### Consigne
Recopiez à l'identique la partie des enregistrements qui s'ouvre sur leur première ligne et se termine par la ligne contenant "click(x=104, y=1444)", cette dernière incluse.

### Données fournies
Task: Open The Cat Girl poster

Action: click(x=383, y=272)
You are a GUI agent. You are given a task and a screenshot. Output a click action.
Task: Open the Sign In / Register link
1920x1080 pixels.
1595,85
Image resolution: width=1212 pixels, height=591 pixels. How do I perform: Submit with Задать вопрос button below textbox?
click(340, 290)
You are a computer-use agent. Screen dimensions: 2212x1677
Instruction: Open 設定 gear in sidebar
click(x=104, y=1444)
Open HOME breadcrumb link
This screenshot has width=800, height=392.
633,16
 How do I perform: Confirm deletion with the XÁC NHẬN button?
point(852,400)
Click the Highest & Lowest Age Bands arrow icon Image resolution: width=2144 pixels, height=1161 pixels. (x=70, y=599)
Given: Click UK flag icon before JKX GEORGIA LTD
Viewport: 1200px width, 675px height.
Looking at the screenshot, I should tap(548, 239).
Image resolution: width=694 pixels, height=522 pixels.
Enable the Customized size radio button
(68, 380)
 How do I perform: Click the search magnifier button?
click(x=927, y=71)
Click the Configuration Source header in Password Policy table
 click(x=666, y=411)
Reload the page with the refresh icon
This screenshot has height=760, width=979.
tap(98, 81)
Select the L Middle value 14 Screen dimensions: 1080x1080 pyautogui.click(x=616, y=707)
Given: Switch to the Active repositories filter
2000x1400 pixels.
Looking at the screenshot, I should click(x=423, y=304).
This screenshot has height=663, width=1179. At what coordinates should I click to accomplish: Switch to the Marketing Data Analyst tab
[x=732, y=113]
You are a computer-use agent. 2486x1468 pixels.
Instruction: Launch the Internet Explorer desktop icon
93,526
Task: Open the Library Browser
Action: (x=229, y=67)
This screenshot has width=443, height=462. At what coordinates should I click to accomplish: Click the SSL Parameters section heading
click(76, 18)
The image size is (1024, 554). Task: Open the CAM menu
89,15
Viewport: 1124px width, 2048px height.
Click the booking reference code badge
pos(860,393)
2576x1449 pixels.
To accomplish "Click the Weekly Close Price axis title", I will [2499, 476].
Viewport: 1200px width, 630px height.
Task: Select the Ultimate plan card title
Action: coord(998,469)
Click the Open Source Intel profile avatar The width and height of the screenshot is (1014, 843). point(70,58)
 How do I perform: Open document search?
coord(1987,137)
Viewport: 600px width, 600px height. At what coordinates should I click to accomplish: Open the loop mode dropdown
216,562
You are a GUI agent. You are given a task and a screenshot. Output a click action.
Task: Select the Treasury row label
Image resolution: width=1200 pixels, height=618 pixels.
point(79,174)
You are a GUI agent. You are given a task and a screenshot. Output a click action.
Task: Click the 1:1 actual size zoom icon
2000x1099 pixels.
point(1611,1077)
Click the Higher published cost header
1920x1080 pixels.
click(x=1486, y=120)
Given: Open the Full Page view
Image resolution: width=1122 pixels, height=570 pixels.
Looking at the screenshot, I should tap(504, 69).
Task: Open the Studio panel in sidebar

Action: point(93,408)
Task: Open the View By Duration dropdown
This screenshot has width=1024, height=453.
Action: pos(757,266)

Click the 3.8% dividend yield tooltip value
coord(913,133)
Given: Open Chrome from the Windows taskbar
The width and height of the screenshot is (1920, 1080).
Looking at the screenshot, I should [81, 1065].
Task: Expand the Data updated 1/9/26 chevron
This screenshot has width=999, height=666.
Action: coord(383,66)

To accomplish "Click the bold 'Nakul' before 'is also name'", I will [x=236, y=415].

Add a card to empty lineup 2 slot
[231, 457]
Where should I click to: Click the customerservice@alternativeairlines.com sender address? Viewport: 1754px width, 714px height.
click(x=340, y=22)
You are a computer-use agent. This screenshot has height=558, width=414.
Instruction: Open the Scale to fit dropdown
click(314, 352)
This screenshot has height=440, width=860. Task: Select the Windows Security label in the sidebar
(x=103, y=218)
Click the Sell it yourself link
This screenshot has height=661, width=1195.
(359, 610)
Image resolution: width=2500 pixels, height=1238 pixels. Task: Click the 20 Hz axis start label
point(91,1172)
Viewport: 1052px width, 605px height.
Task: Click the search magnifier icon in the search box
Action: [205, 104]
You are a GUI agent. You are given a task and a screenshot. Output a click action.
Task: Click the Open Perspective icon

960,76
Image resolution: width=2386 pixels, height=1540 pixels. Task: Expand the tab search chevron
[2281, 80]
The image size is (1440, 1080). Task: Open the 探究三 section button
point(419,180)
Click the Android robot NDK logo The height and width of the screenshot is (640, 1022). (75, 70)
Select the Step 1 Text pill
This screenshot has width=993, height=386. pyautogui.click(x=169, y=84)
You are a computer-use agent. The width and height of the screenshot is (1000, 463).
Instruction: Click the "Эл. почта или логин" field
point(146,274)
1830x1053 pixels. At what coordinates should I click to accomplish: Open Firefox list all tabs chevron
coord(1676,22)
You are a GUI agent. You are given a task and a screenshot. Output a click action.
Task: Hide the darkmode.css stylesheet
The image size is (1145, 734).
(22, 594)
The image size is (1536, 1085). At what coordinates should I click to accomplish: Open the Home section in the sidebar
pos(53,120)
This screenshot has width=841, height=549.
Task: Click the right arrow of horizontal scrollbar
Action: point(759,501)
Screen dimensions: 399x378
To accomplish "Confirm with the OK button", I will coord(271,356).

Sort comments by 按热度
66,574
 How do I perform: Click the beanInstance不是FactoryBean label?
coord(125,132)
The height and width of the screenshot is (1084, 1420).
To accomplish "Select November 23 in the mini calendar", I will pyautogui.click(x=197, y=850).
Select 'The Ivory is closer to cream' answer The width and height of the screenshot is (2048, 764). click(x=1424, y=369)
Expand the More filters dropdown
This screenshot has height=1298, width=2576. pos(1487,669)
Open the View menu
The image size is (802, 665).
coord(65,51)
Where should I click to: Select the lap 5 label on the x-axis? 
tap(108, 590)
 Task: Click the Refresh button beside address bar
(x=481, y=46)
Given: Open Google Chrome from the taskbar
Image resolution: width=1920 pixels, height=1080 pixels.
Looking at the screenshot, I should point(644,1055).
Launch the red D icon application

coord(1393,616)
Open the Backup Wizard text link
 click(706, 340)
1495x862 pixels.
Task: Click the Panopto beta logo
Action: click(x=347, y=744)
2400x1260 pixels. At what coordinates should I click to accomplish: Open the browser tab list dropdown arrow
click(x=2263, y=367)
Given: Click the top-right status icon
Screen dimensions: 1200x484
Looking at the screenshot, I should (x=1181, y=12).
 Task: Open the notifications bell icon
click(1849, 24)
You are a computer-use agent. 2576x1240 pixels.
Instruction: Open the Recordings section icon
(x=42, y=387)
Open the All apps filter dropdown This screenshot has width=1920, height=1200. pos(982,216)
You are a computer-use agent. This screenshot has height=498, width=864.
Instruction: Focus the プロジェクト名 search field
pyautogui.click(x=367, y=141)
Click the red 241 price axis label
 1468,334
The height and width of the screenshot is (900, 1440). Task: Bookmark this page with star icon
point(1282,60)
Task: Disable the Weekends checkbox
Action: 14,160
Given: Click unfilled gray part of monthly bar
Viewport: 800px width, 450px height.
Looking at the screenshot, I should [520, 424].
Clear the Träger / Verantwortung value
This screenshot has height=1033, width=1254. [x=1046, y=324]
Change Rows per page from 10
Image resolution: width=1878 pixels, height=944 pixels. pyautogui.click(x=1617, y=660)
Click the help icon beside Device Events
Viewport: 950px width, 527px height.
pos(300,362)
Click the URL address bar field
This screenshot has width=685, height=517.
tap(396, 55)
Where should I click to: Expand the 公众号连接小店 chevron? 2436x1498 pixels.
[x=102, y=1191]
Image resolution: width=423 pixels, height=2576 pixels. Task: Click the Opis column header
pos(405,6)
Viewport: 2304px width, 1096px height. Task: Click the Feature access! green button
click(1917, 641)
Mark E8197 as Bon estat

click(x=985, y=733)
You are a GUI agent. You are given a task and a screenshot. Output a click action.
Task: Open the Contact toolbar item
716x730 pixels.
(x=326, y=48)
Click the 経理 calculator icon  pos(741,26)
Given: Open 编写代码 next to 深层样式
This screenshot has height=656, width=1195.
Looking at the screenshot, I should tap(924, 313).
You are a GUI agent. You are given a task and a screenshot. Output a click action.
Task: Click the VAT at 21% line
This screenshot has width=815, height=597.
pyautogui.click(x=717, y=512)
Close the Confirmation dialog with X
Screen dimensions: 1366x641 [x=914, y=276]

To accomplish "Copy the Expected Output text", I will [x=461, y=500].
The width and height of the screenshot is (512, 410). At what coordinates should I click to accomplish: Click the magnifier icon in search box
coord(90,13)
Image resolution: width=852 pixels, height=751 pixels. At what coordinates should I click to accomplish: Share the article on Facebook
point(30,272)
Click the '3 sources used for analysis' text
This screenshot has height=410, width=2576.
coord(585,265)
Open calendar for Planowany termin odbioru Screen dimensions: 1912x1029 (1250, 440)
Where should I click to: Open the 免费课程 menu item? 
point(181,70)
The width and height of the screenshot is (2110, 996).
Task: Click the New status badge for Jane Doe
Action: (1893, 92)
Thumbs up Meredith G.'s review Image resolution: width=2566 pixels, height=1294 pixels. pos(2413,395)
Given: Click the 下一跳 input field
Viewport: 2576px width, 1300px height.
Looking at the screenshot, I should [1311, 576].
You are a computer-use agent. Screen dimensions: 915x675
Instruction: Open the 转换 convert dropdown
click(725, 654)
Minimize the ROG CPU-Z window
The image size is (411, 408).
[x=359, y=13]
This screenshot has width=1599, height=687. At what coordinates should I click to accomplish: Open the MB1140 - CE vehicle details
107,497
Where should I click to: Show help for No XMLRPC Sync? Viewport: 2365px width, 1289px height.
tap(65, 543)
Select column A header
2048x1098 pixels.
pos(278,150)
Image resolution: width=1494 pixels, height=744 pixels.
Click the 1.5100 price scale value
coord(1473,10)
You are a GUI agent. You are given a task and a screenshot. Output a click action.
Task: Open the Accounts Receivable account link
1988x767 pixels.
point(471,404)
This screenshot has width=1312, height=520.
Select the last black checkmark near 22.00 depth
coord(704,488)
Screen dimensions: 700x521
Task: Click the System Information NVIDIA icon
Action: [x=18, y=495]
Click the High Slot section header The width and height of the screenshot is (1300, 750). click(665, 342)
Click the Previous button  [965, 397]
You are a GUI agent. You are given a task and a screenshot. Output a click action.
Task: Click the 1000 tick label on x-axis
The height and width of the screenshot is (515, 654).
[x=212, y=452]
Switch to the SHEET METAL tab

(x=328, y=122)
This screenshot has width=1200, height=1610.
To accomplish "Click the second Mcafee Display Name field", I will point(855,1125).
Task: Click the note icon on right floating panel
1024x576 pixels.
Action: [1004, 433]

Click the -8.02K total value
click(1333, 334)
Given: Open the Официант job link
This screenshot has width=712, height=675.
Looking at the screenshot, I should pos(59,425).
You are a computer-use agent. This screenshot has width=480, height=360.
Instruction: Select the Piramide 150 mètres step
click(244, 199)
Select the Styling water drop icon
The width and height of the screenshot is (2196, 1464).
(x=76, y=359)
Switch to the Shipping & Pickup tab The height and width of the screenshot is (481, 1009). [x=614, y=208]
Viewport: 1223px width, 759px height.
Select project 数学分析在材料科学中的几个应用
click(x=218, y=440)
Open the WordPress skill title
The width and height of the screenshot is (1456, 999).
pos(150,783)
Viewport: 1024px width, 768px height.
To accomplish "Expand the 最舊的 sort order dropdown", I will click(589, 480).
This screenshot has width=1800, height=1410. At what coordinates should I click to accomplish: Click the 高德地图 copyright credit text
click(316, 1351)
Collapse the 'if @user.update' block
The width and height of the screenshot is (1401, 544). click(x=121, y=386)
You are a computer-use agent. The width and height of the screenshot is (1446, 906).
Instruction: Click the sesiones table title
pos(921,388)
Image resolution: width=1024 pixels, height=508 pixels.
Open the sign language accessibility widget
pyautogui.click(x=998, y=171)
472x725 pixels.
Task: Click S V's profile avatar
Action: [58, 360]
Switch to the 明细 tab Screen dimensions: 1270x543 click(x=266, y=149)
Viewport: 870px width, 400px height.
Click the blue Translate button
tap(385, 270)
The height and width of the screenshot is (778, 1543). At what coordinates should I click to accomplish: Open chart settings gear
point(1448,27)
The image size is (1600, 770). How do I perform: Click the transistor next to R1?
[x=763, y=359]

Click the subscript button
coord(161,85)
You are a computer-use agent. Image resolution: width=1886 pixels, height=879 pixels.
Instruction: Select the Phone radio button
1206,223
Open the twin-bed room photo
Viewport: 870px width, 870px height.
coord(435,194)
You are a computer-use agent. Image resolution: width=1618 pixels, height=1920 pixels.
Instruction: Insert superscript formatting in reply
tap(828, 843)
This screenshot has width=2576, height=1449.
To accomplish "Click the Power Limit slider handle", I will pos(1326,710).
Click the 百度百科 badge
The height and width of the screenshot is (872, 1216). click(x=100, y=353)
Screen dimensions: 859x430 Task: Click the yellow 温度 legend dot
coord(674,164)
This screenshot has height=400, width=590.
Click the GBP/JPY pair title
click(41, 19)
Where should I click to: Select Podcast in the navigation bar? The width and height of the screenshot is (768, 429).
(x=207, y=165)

### Réponse
Task: Open The Cat Girl poster

Action: click(x=383, y=272)
You are a GUI agent. You are given a task and a screenshot. Output a click action.
Task: Open the Sign In / Register link
1920x1080 pixels.
1595,85
Image resolution: width=1212 pixels, height=591 pixels. How do I perform: Submit with Задать вопрос button below textbox?
click(340, 290)
You are a computer-use agent. Screen dimensions: 2212x1677
Instruction: Open 設定 gear in sidebar
click(x=104, y=1444)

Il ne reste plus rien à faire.